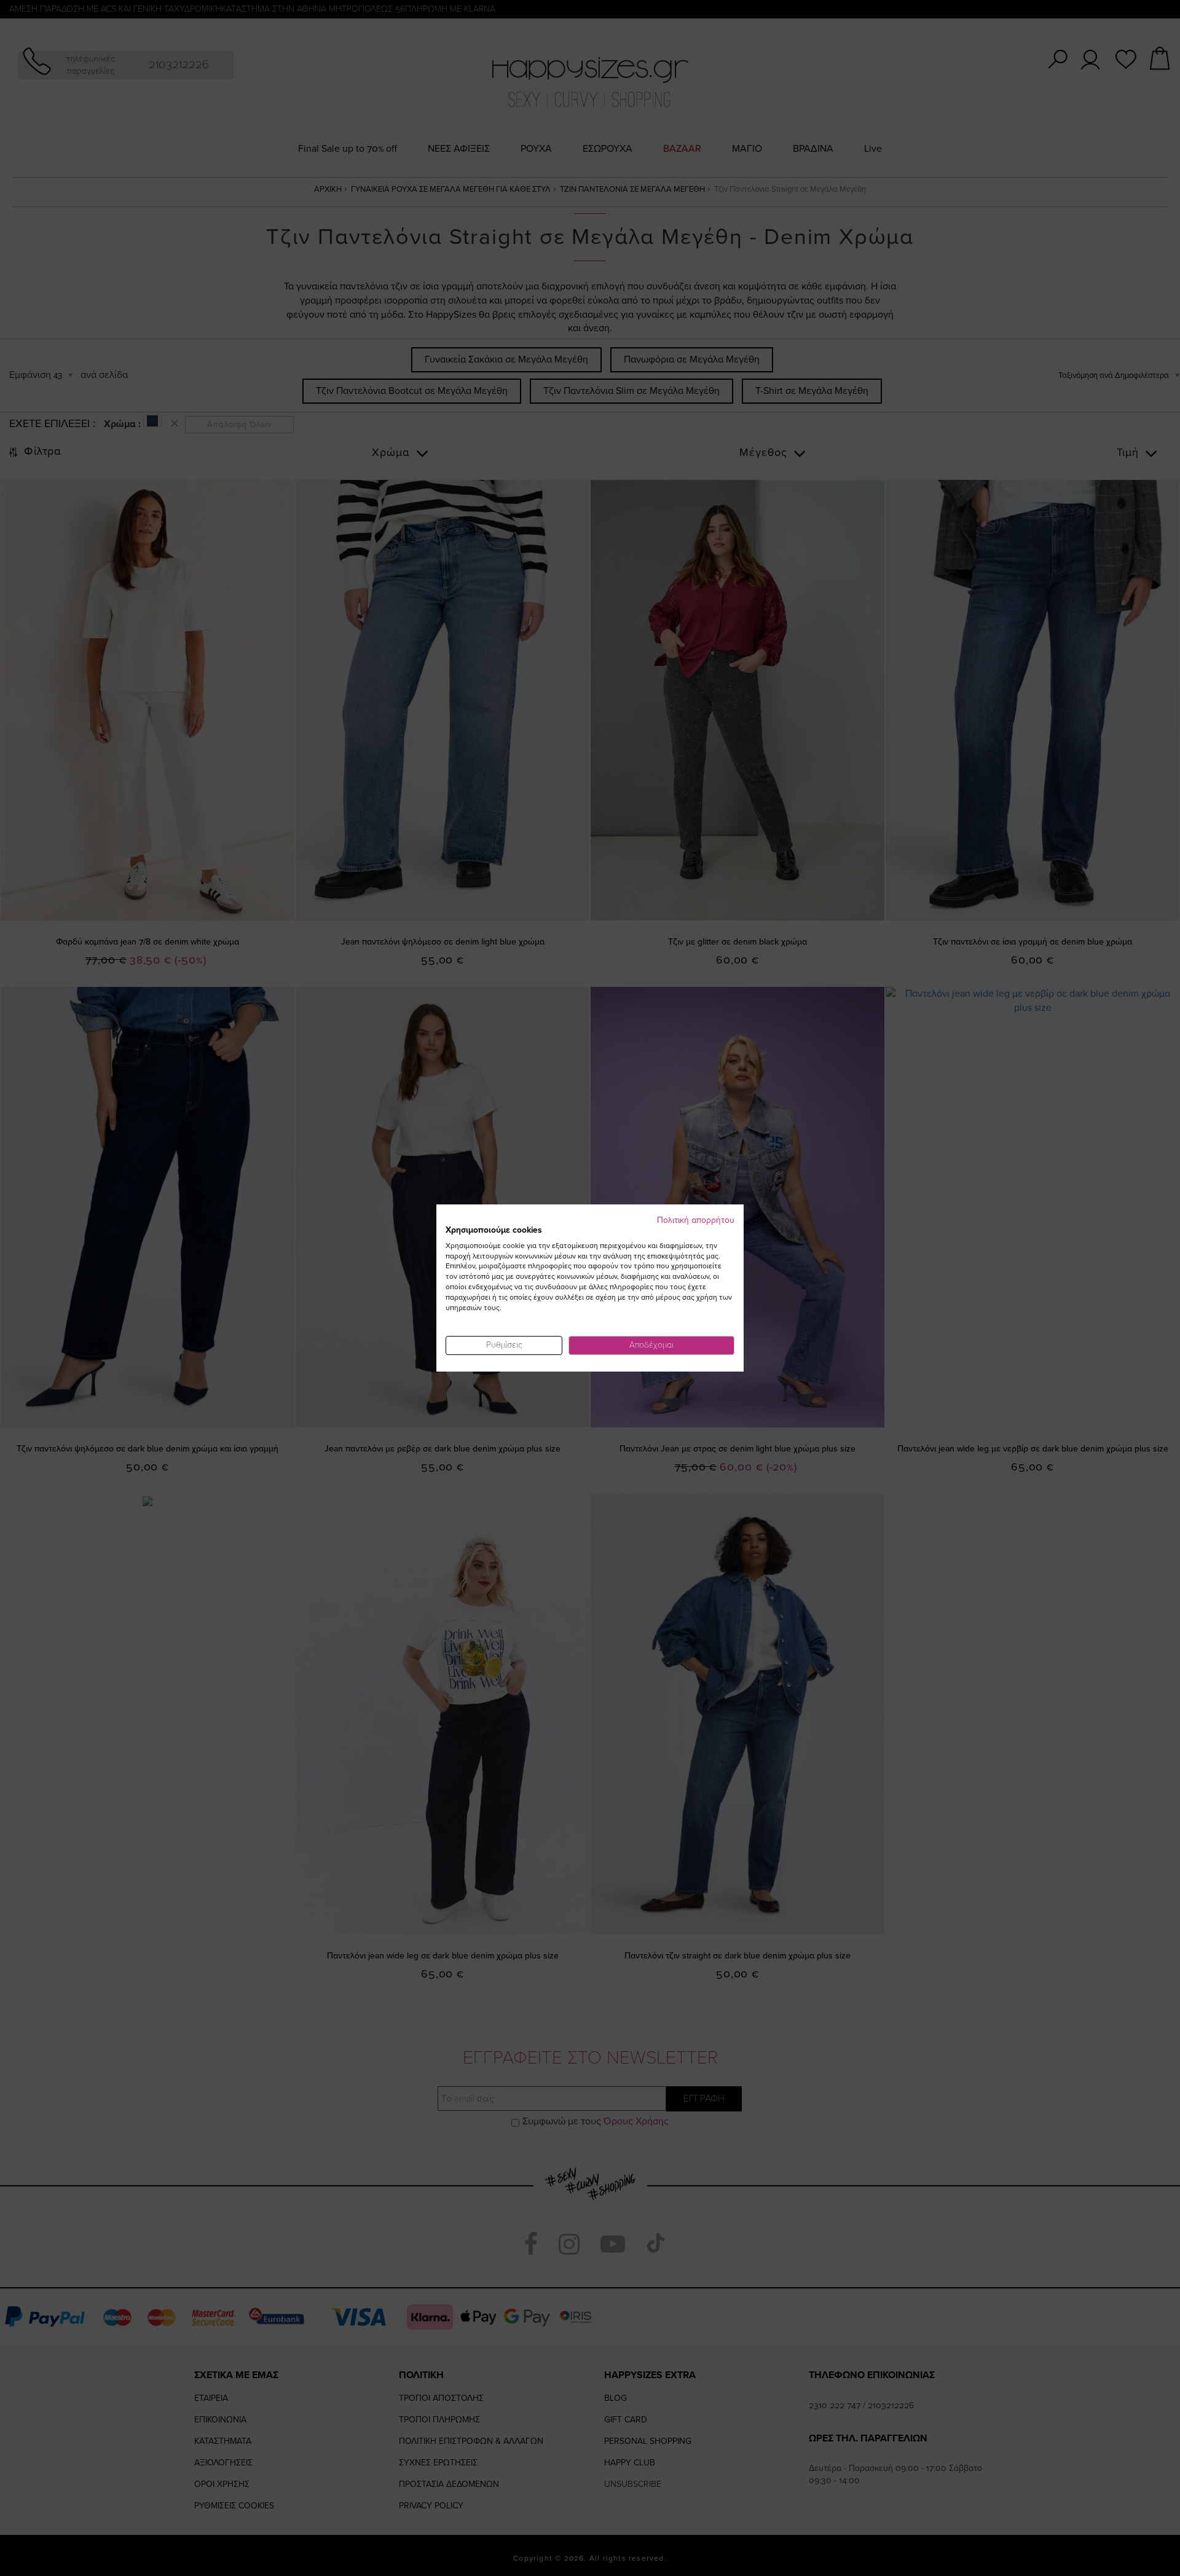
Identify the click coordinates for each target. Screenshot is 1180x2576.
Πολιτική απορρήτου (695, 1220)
== == ==
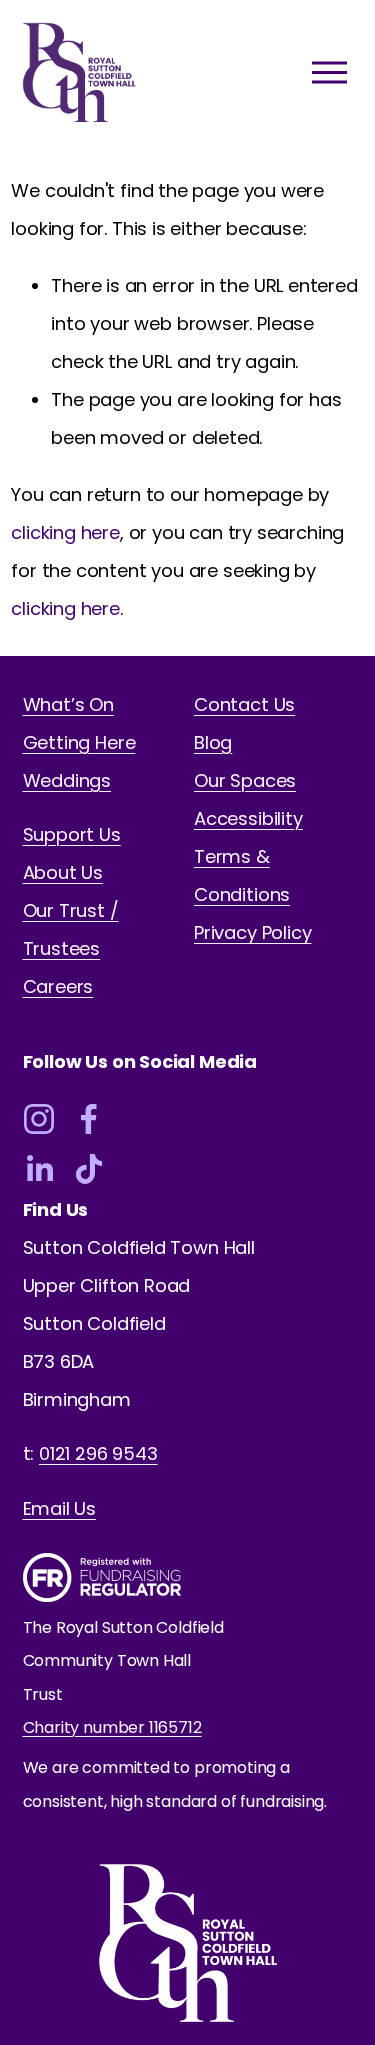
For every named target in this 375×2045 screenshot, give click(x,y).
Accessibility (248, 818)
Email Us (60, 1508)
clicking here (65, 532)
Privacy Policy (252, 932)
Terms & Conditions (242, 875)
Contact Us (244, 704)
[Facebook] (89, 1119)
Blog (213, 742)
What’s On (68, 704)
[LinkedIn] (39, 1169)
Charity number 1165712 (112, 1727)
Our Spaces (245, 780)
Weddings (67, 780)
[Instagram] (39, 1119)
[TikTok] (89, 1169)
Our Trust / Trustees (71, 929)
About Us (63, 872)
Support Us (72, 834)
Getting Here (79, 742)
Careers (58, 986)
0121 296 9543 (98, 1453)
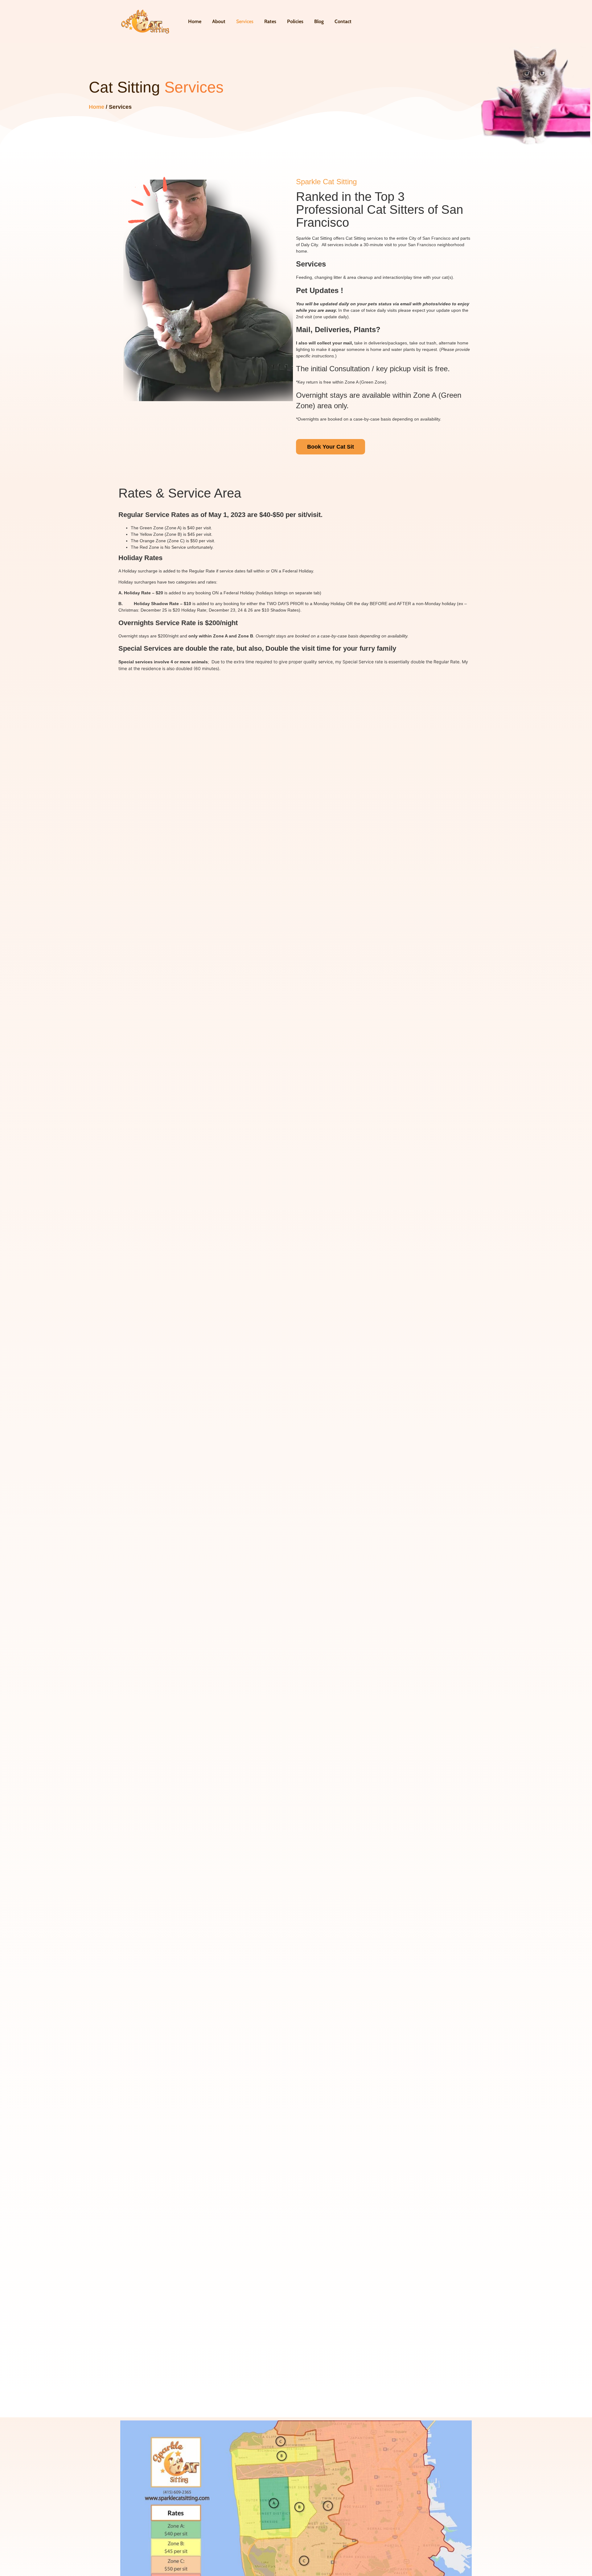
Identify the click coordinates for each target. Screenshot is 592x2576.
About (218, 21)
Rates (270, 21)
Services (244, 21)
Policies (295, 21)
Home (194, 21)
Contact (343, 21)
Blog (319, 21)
== == ==
**INSTRUCTIONS FOR THE TASK**
Note how many lines in the listing above hold the string "coordinates", then give only that figure.

**TASK RESULT**
2